I would have talked about the times performing in college or summer stock when I’d slip through a tear in reality and how, once through, time slowed, space enlarged and I WAS Garcia-Lorca’s Yerma or Shakespeare’s Maria or even Fraulein Schneider in Cabaret. In this state, sharing a protected space with fellow actors on stage, there was spontaneity and trust, aliveness and fluency, surprise and adventure. I could be on fire. In the arms of the playwright, I knew the naked truth of my character and of the others so I wasn’t mystified as I so often was in life. My character could be in danger but I never was. I was free to be full-hearted, full-throated, fearless. It was more powerful and pure than anything I’d ever known. To have a life in the theater would be to live a life of meaning.

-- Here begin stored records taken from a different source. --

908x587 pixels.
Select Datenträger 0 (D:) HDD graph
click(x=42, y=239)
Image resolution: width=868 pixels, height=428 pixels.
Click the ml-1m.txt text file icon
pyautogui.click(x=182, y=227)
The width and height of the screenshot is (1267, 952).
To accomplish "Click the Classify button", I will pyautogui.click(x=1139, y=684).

But to quote my father, my job now was to “get on with it.” I wasn’t trained to do anything else. A rescue marriage was not in the cards, something I’d never even considered until the day my father stopped me in the doorway to the den and suddenly blurted, “Why don’t you do something useful with your body: get married and have a baby!” The words stabbed, not because of the crude sexism but because the statement said “I’ve given up on you.” Well, I didn’t even have a boyfriend, was too consumed by my uncertain future—and, until now, my parents fully expected the promise I’d shown as a bright, good looking, disciplined child to pay off. And so did I.

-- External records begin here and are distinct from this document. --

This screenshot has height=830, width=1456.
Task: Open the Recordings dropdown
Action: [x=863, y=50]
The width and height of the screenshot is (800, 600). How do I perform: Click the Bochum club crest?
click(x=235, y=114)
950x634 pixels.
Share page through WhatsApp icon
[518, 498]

Whatever I did, I had to start from scratch. So after much tortured soul searching, in hope and fear, I decided to try pre-med to my parents’ relief and blessings.

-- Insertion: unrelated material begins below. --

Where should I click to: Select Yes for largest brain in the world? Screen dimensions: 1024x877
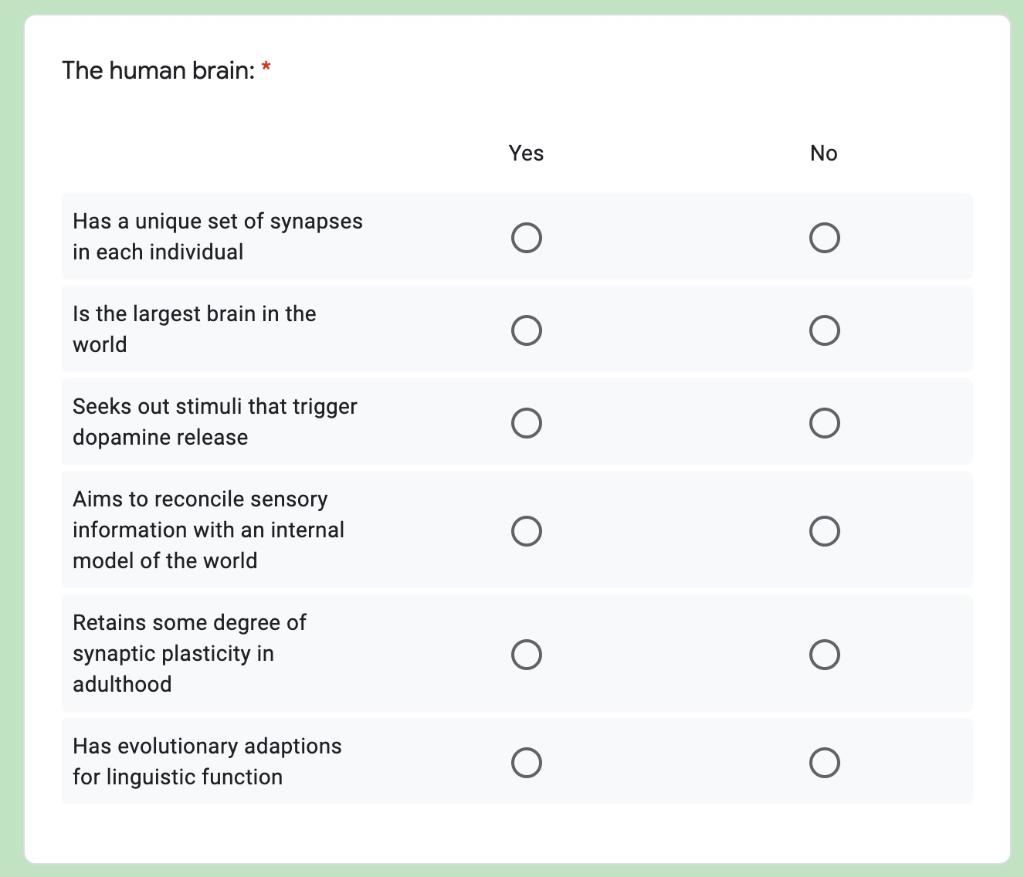tap(527, 330)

By the end of my first semester in NYU’s pre-med program, I began to foresee another Bursar’s office scene, and, in a panic, formulated what by this time was plan C or D, deciding to try again for a prominent acting program while I continued my science courses (though predictably, these ended that summer in a Ladies Room/Bursar’s Office scene).
This meant going back to the Bristol Old Vic as well as to Juilliard and Yale. I started preparing for my auditions. I’d chosen 2 monologues, both of which involved dead parents. In one, my character murders her mother; it’s the confession scene, bloody knife and all. In the other, I was a daughter weeping over her dead father.
These were scenes into which I could often transport myself, psychically and emotionally moving through some porous boundary to inhabit the characters in their respective situations. My vocal and physical technique was relatively weak and I relied on emotional memory to propel me. So when I was “on” I was very good; when I was “off,” I was flat and boring.
I’d hired a private acting coach, a redhead named Ted. As I arrived at his Village townhouse for my first session, I was nearly hit by a flying book, apparently aimed at him by his wife who hurled it from the interior staircase. I’ve wondered why this detail, almost a non sequitor, has stayed with me all of these years. My guess is that even while I was distressed by this couple’s conflict, I was more struck by the fact that they had a house they could wreck, a connection they could destroy; I had no house and no deep connections. I was floating.
As weeks wore on, I grew more panicky as Ted was distracted and my performances were not reliably strong. I pushed back my auditions to the last possible dates in March.